I was just playing around with a Kupo lamp cap handle today. Bought them in bulk really cheap for an install and while it did not fit well on my own lamp caps due to it being a different brand, they did still work well. The vendor was telling me that they have to sell PAR fixtures now with a screen over the lamp cap opening as the only way to get UL listing for the fixture no doubt due to similar problems. They have to sell it with the screen which they recommend to the customers that they just remove if not replacing it with the removable lamp adjusting knob. Don’t know why UL would require a cap when other companies such as TMB or Thomas and even Penn Fabrication don’t need to have them, but it’s a valid objection.

www.moonlightusa.com Look for the PAR Can exploded Pictorial. Very cool clip on lamp swivel tool given it fits the cap of you can. Even if it does not match the opening, it still functions for my needs in keeping the bulk of snow out of the cap. Takes me back to some old Colortran PAR fixtures that had a handle that allowed you to swivel the entire cap in relation to the can. Nice fixtures.

“Yes - the PAR can did have an earthing strap that was in good condition and correctly attached.” - Mayhem
I have found a constant problem on par cans to be that the earthing/ground wire while there becomes loose far too frequently in even if connected still being a high resistance connection in not doing any good. Always good to check to see if the rivet on the ground is loose and moves when changing lamps. When loose replace or in my case, I use a actual green grounding screw from the normal electrical industry and a stainless steel top lock nut that firmly locks that grounding ring into place. This with a high temperature ring terminal works well.

“not using high-temp wire? I dont know if that matters for par56's......” - sound_nerd
hmm, How hot can a 500w lamps get anyway???

“The positive and negative are reversed?” Bi-pin lamps don’t have a positive and negative, or in AC power terms, a hot and neutral.

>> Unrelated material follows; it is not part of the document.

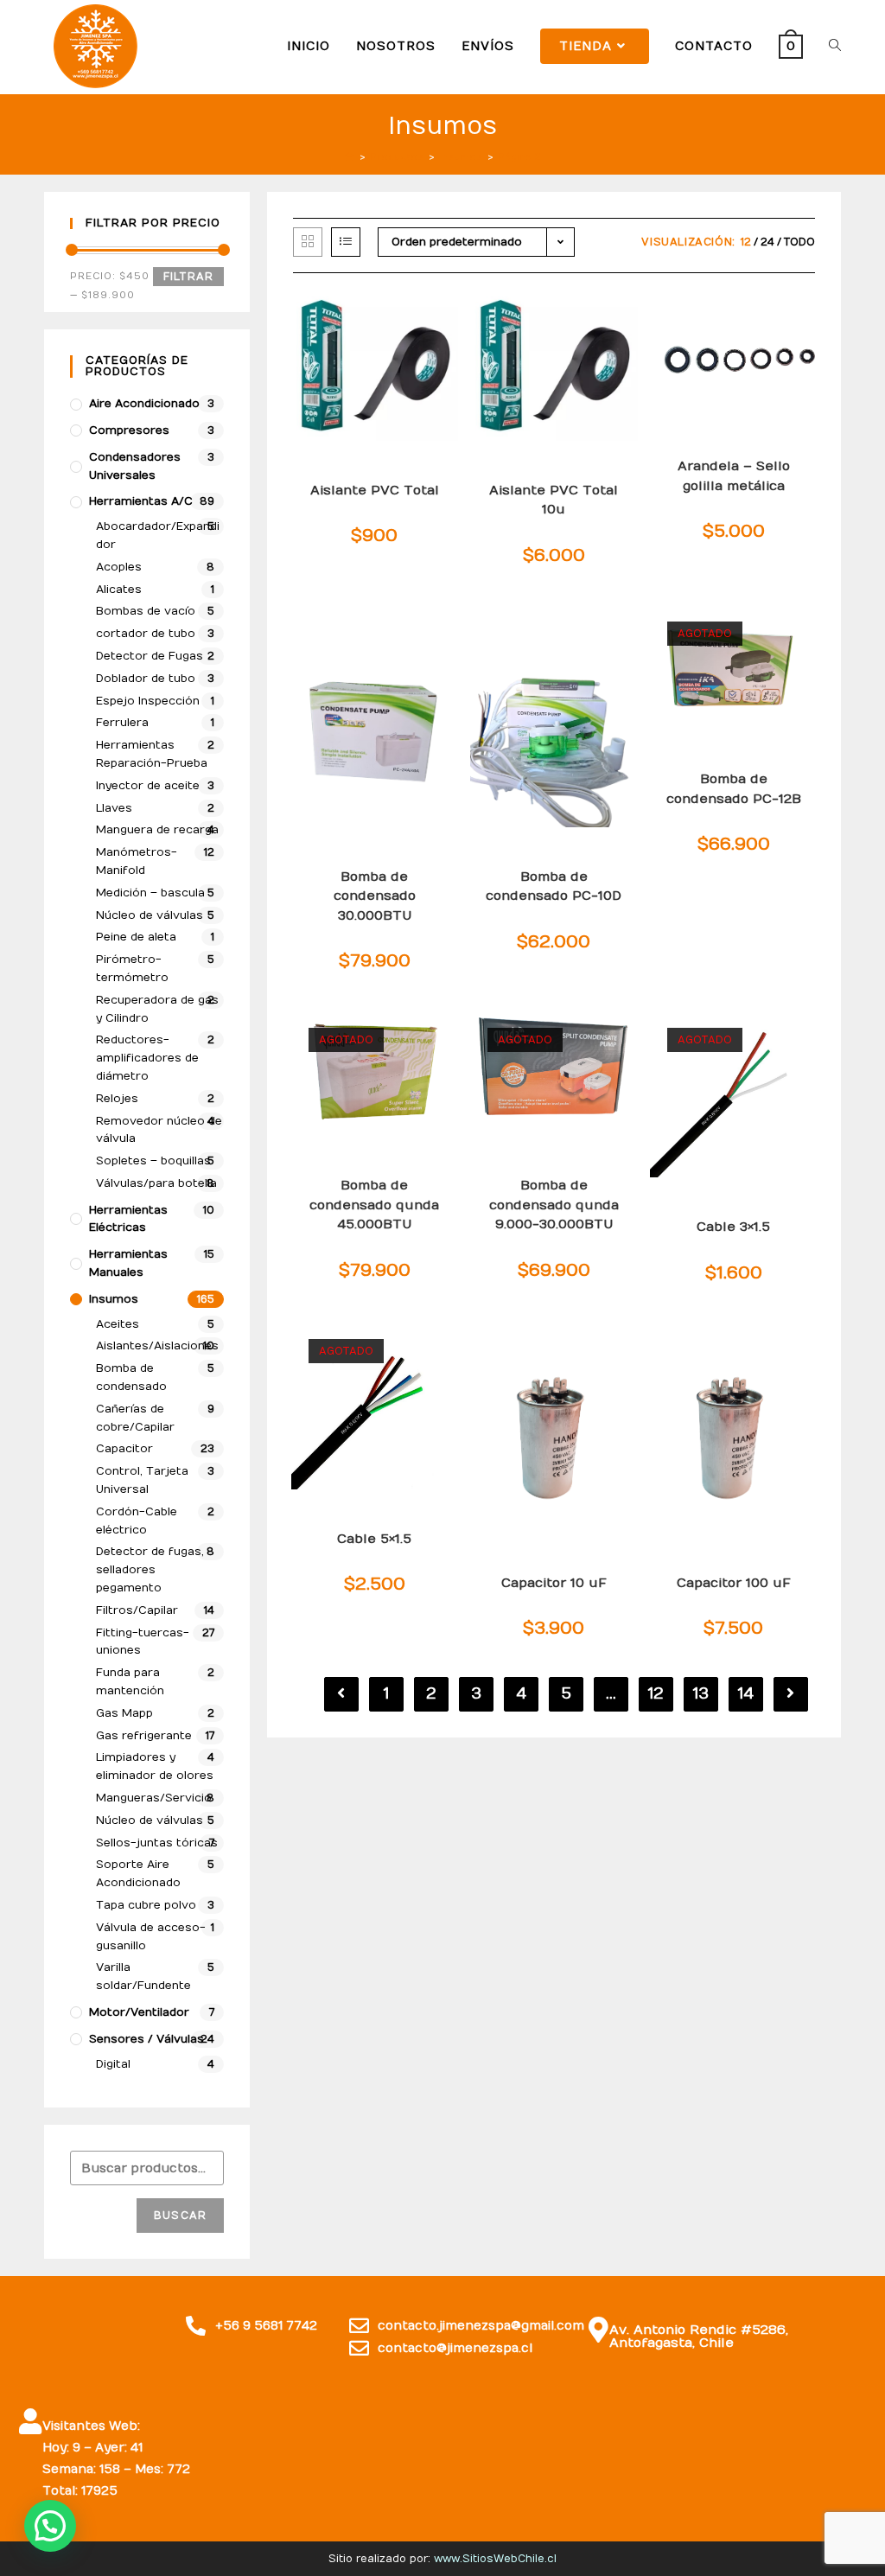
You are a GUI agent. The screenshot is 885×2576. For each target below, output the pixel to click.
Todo (799, 242)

I’m beginning to wonder how many people on this forum even have a PAR 56, or PAR 64 using the same lamp base. By the way as described to me, this 16ga solid core wire was pushed thru the opening in the lamp base pin hole than covered in shrink tubing.

Jeremy is getting close, touched on the subject but needs to think less about specific details in heat and more in general on how someone solved a problem they had.
Someone had a can with broken ceramics, and needed it immediately for a show or rental. They rigged this up as a temp. solution and either forgot about it, or decided to leave it. Am i close?
not to get off topic, but if i'm correct, the hot and neutral do make a difference, i have been told that if it is wired one way and then rewired opposite it will greatly reduce the life of the lamp.
maybe, but when initially wired it shouldnt matter which terminal you use for hot, and which for neutral.
looking at it again, it looks hardwired in, like, there is no cermaic plug thingy that the lamp is pushed into. Not only that, but the wiring is single strand, and I know that even normal extension cables in the US are multi strand. Futher than that, ,if they were trying to fix it, ,tthey could have atleast soldered it on to ensure a good connection. But atleast you said it did have shrink wrap on it....hey, did it come like that from the factory?